QUOTED PASSAGE:
============================================================
SPOTSYNTH — O’Riordan & Gilligan-Lee (2025) spillover detection#
Reproduction of the empirical results in
O’Riordan & Gilligan-Lee (2025). Spillover detection for donor selection in synthetic control models. Journal of Causal Inference 13:20240036.
SPOTSYNTH screens every candidate donor for spillover contamination – a valid
donor’s post-intervention value is forecastable from the other donors’
pre-intervention data (Theorem 3.1); a forecast failure flags an invalid donor –
then builds a simplex synthetic control on the donors judged valid. Two
screening rules are exposed: S1 (keep the n best-forecast donors) and
S2 (drop donors whose realised post value falls outside the forecast PPI).
The durable case benchmarks/cases/spotsynth_real_data.py reproduces three
figures of the paper.
Figure 6 — real-data screening (Path A, semi-synthetic)#
On the three canonical Abadie panels – German Reunification
(german_reunification.csv), California Tobacco Control
(smoking_data.csv), and Basque Country / ETA (basque_data.csv) – a
semi-synthetic invalid donor is planted: a noisy proxy of the target,
\(x_{\text{syn}} \sim \mathcal N(y, \sigma)\). Tracking the target, it earns
a large SC weight and biases the unscreened effect toward zero; both S1 and
S2 flag and exclude it, recovering the effect.
============================================================
INFORMATION SUPPLIED:

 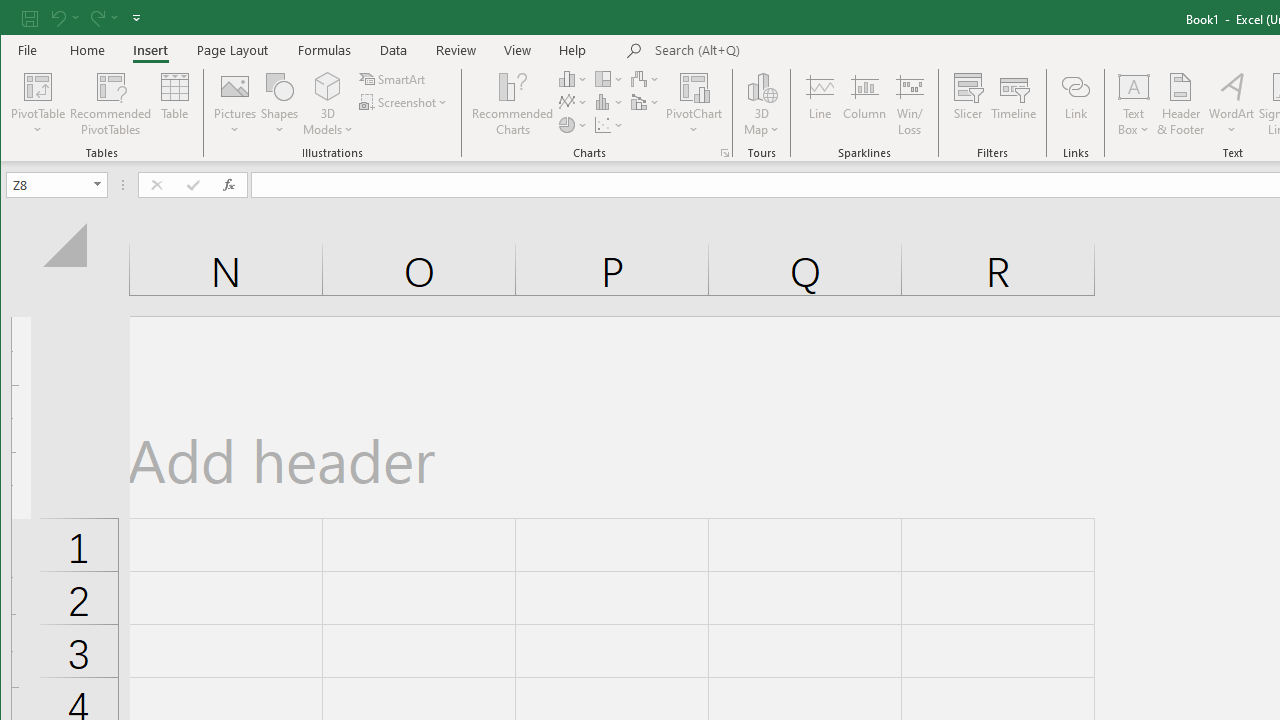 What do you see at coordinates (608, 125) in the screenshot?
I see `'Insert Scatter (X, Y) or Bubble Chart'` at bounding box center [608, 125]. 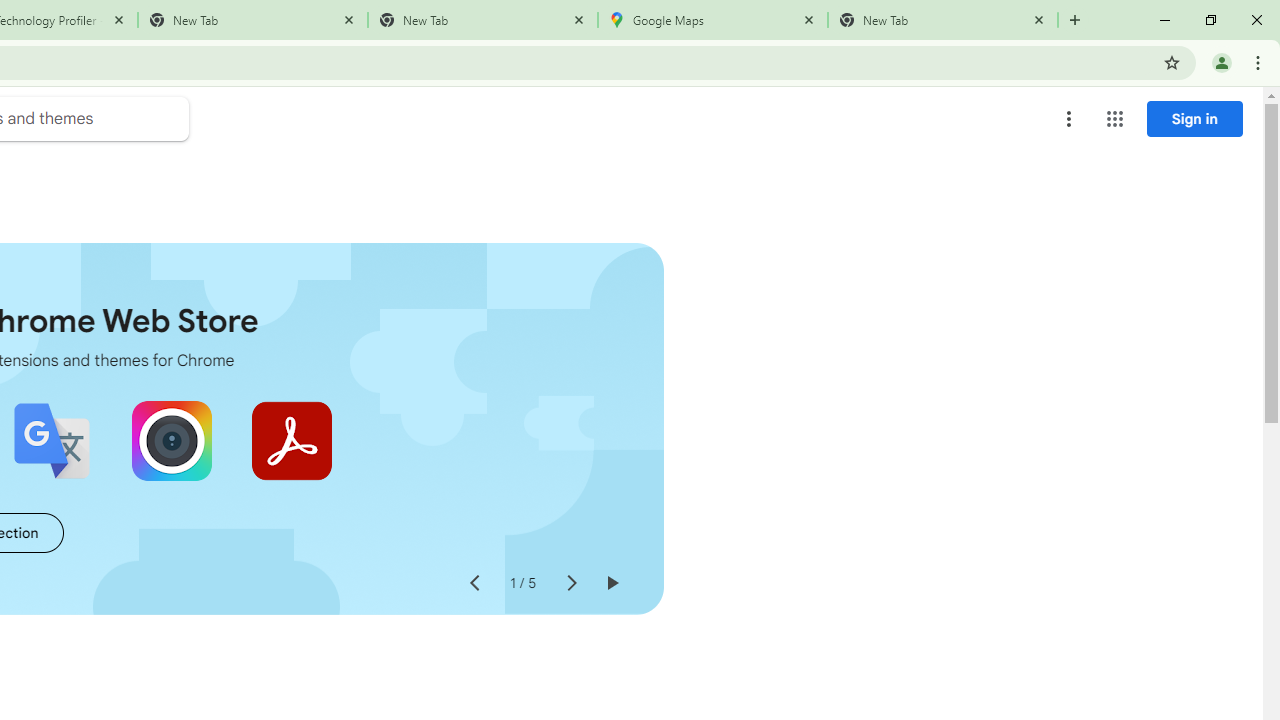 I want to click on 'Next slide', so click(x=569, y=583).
============================================================
WHAT TO WORK ON:
Answer these questions about the SPOTSYNTH page.
1. Which donors does screening rule S2 drop?
2. Which file holds the California Tobacco Control panel?
3. How many figures of the paper does the durable case reproduce?

THE COMPLETED TASK:
1. Donors whose realised post value falls outside the forecast PPI.
2. smoking_data.csv
3. Three.